What are some of your responsibilities?
I was the head of the Anticorruption Office of Argentina between 2015 and 2019. I oversaw enforcing the public ethics law in the executive branch, opening investigations against public officials, and supervising legal teams that litigated grand corruption cases. I was also in charge of reporting Argentina’s compliance with the United Nations, Organization of American Affairs, and the Organization for Economic Development and Cooperation (OECD) conventions against corruption. In 2018, I co-chaired the G20 Anti-Corruption Working Group. Previously, I was a member of congress for six years in the Chamber of Deputies and executive director of the Transparency International chapter in Argentina.

  • Something personal you may want to share about yourself. I am curious and a risk-taker. I love to travel and learn from others.

2. Do you think your leadership style is influenced by your gender? How?

Yes, gender matters. I care about the people I work with. As a leader, I am tough and strict but also approachable and horizontal. I love to mentor and help people grow, especially women. I can have a male-oriented planning mind but a passionate and hearted way of doing and saying things. For me, any work that I do needs to engage me in something extra. I cannot separate my passions from my work. They come together. You can expect the best from me if I like what I am doing and if it has a purpose.

3. Has there been a mentor or someone who inspired you during your personal and professional development?

Many people have inspired me—men and women, public leaders and family members. From my grandma, who was outspoken, political, and determined when women used to keep silent and were discriminated against, to Winston Churchill, José de San Martín, and Karl Popper for defending freedom, which has always been a difficult task.
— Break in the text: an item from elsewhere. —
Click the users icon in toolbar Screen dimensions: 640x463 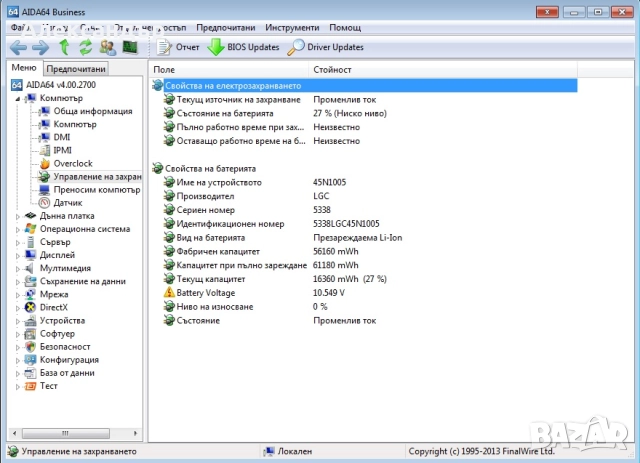pyautogui.click(x=107, y=47)
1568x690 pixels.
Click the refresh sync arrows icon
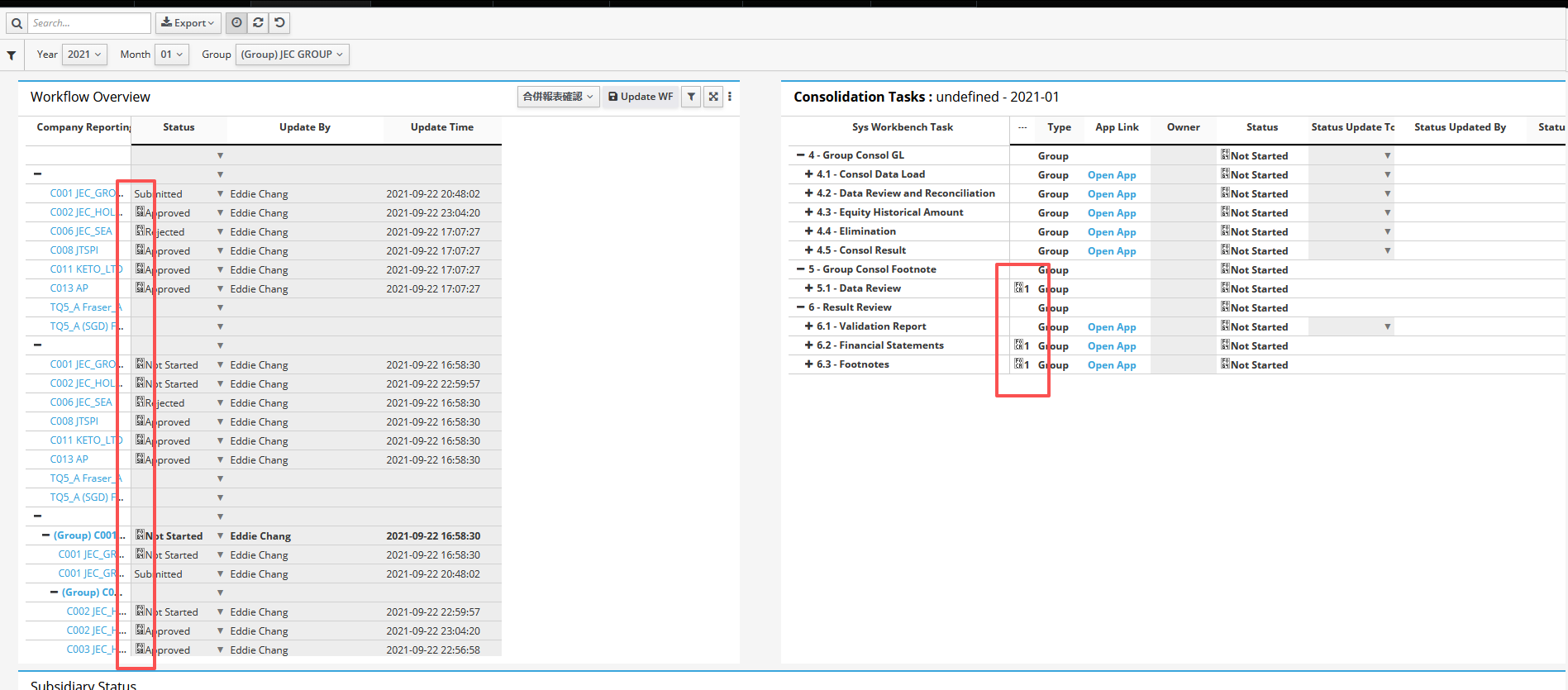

From Hillary Clinton and her unbeatable will to lead, to my little niece Malena who undoubtedly will be president. From my dad and mom who have always persevered despite Argentina’s repeated economic crises, to the nice lady that worked in my office and gave me a long spoon to stir my mate in my extremely big mug. Every person teaches me something relevant.

4. How do you help ensure gender equality from your current position? How have you done it in the past (if that is more relevant)?

When I could, I always hired and promoted women. When I left the Anti-Corruption Office, half of the staff were women. When I am asked to recommend someone for a job or a scholarship, I prefer to do it for a woman or a girl.

5. What specific policy recommendations do you have to promote gender equality for women in your field of work and beyond?

Women are terribly affected by corruption. It is definitely worse in autocracies than in liberal democracies, which are thought to protect and advance those in need. In many countries, women are sexually extorted to get a job, access to health, education, or a social benefit. Corrupt police and corrupt judiciaries can also affect women and their children in lethal ways. Good governance, transparency, and anti-corruption policies must have a gender perspective. For example, whistleblowing protection schemes need to adapt to women’s needs because they are usually the first to report corruption and they are the first to suffer retaliations. Women speak truth to power. They must sit in equal conditions with equal voice and vote as men in all public and private boards to make decisions. Congresses, companies, tribunals, supreme courts—all plural bodies must respect gender parity. Women lead and think differently. They complement men. They deserve to be sitting at the table where decisions are made.

6. What advice would you like to give to the next generation of female leaders?

Persist and never give up. Convince yourself to convince others. Dare and be bold. You can achieve whatever you want. Work together and collaborate with other women.

7. Is there anything else you would like to share with us?

If the reader has the chance to hire, mentor, promote, contract services, buy products, and vote: do it for women. They will never let you down.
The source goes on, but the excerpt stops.